University of Wisconsin–Madison

Spring Break Trip to Sierra Pampeanas, Argentina

This field trip was made possible by alumni contributions to the department. The faculty and, especially, the students would like to thank the alumni for supporting these field trips, which are an integral part of undergraduate and graduate education.

On a snowy day in March 2006, a group of UW graduate students and professors started a spring break trip to Argentina. Although we got dropped off at the Milwaukee airport (rather than the Madison airport, in order to save money), the weather was sufficiently bad that we had to catch a bus to O’Hare in order to catch our international plane to Buenos Aires. We barely made it. This was the auspicious start of our trip.

Basil Tikoff
Basil Tikoff explains the intricacies of thrust belts.

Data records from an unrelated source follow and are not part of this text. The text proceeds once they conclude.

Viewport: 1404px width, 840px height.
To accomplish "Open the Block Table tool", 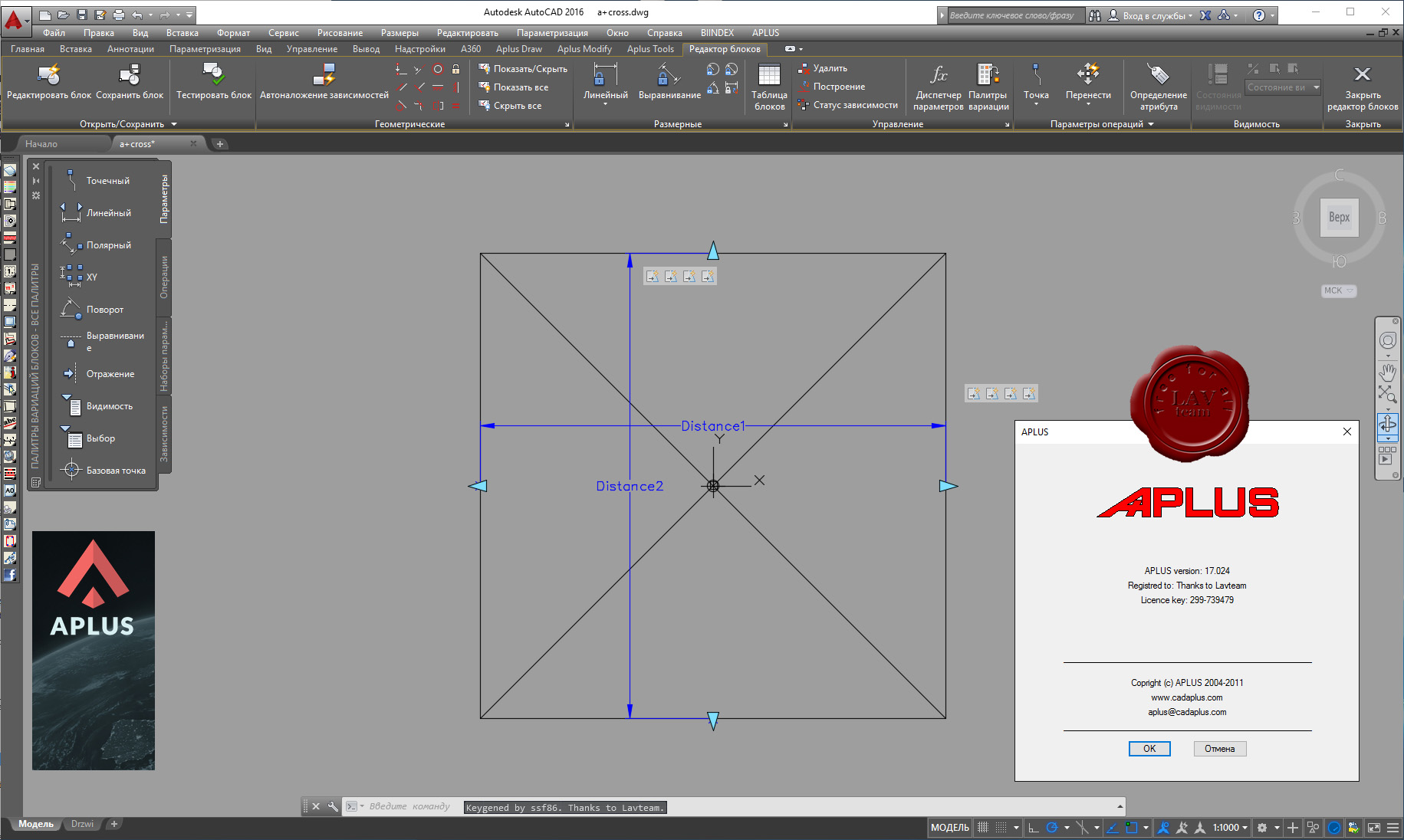I will click(769, 86).

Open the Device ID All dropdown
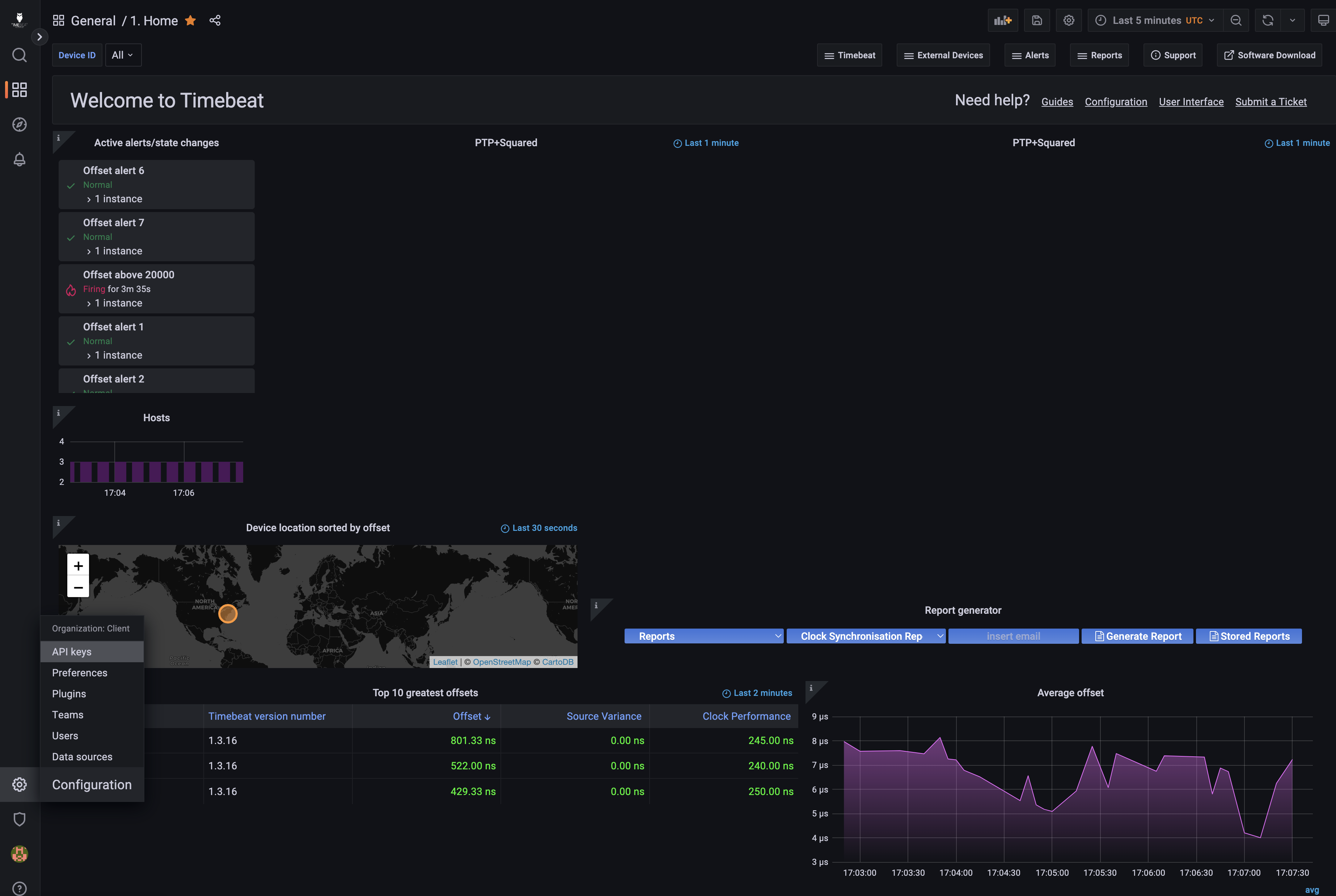123,55
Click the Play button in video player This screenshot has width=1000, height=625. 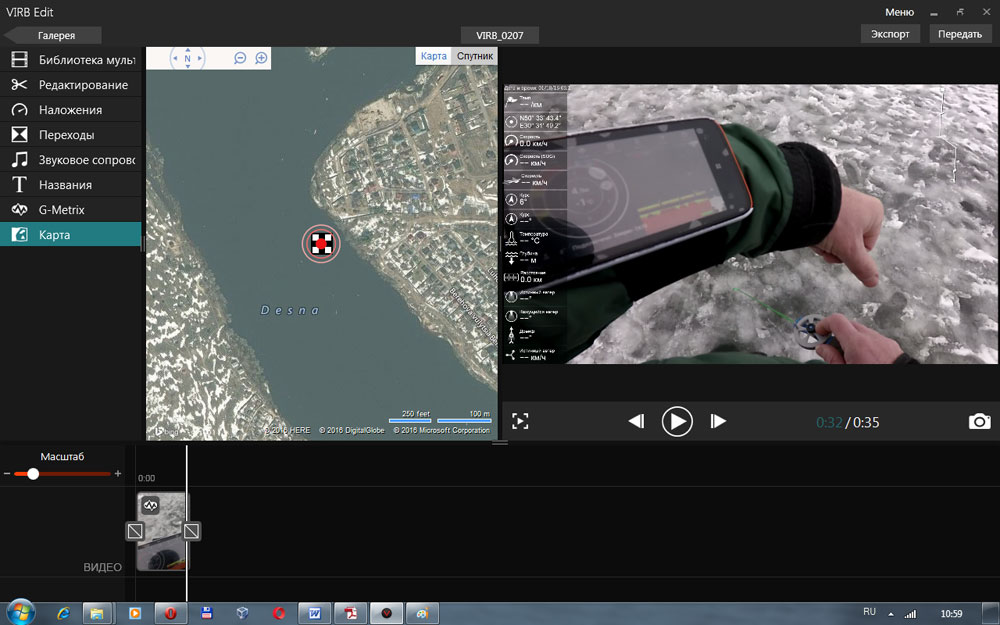677,421
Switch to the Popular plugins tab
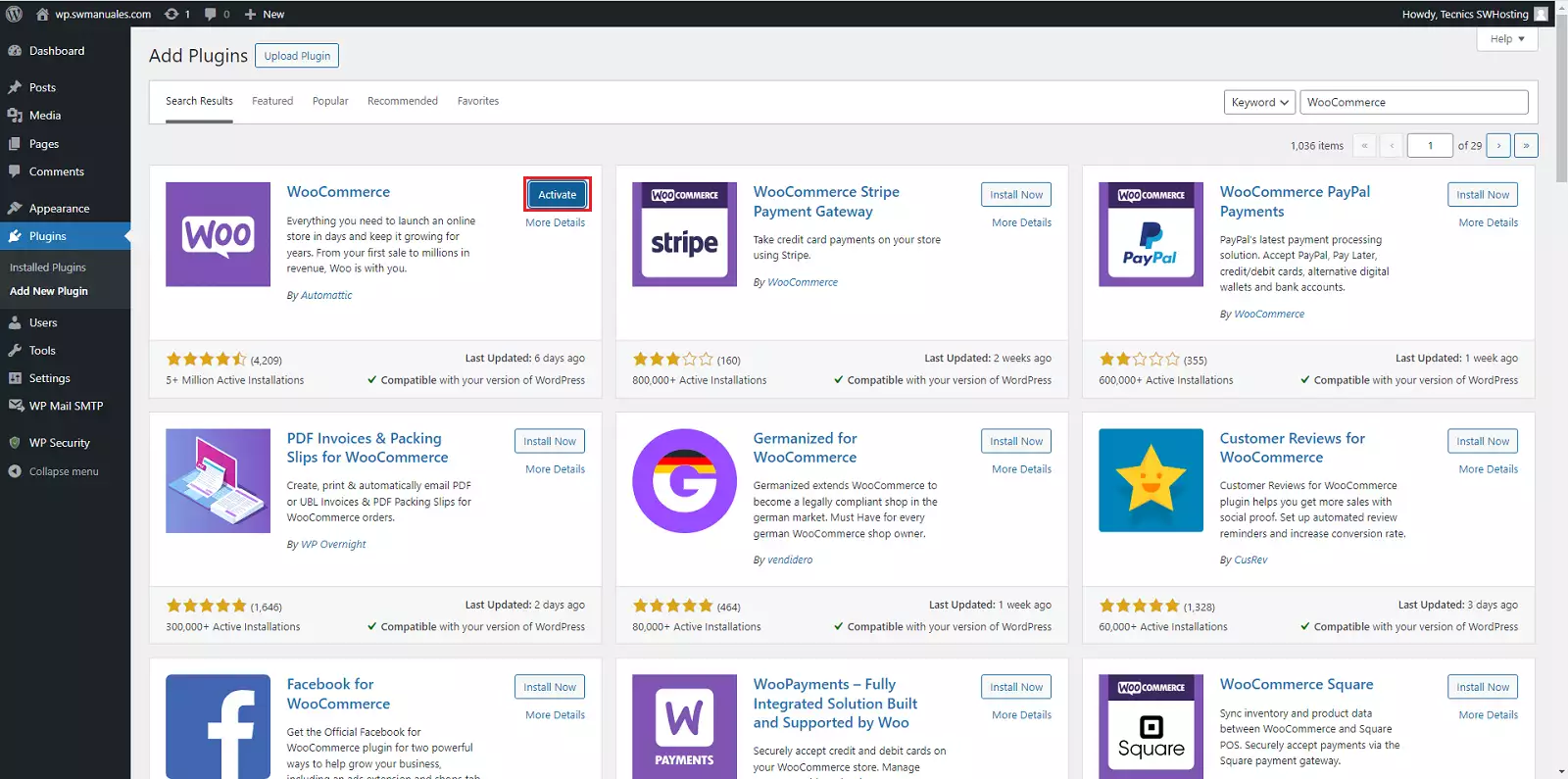The width and height of the screenshot is (1568, 779). click(x=330, y=101)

In fact, we had a fabulous time and learned a lot. The fieldtrip was led by two Argentine colleagues: Dr. Jorge Rabassa and Dr. Claudio Carignano. One could not ask for better geological and cultural guides. Exactly how the fieldtrip got planned is yet another long story, but Jorge had worked with Professor Emeritus David Mickelson and had started corresponding with Toni Simo about a possible field trip. Ultimately, there were three faulty (Alan Carroll, Brad Singer, Basil Tikoff), 12 graduate students, and two undergraduates. We also had the benefit of taking along a department alumnus—Charlie Andrews—who was a great addition to the trip (and a particularly fine walking-around-Buenos-Aires compatriot).

We also tried to do our part for international relations, as each person in the group took a box of academic geology books for the new university in the La Rioja province where Dr. Carignano is a faculty member. Only a group of geologists would consider carrying 15 boxes of books through Buenos Aires as “light” work (paper has very low density compared to rocks).

Carboniferous glaciogenic sandstone/conglomerate valley fill, above unconformity.

We first spent a day in Buenos Aires (seeing where Evita gave her famous address, tangoeing, visiting neighborhoods), getting over the lack of sleep, and getting used to the concept of summer. The next day, after procuring geological maps, we got on an overnight bus to the field area. The next day, we woke up to warm desert day in the province of La Rioja and started doing geology (and unloaded the books).

Sunset in the Triassic fluvial rocks at the Talampaya National Park.

What we saw in the next seven days was amazing. We were principally visiting the Sierra Pampeanas, an area of “Laramide-style”, basement-cored block uplifts. These uplifts are interepretted to occur because of flat-slab subduction underneath South America. Drs. Rabassa and Carignano are geomorphologists, so we spent a lot of time looking at evidence of uplift of the Sierra Pampeanas prior to the on-going Andean orogeny. In fact, we were shown pretty convincing evidence that at least part of the topography was old (Late Paleozoic?) in age, dated by sedimentary rocks in the paleo-valleys.

There were several highlights of the trip. We went up to see the volcanoes on the southern edge of the Puna plateau, including the Cerro Bonete Chico volcano (translated as “Party Hat”, which I must admit it looks like). In addition to the volcanoes, there were cryogenic soils and flamingos in shallow lake basins (at 14,000 ft!). Another highlight was the amazing Talampaya National Park, with its amazing organ-pipe-like geomorphology. And, of course, we can’t forget to mention the empanadas (a mini pasty-type treat we ate for lunch, which worked well until the last day: this is a story you probably don’t want to hear).

The real highlight of the trip was the interaction of people. The graduate students (and faculty) from different areas in the department worked together to understand the different areas. This involved peer teaching and group problem solving (and a fair amount of “winging it” by the professors). Getting to know our Argentine hosts, as well as the people we met when traveling throughout the country, was also wonderful.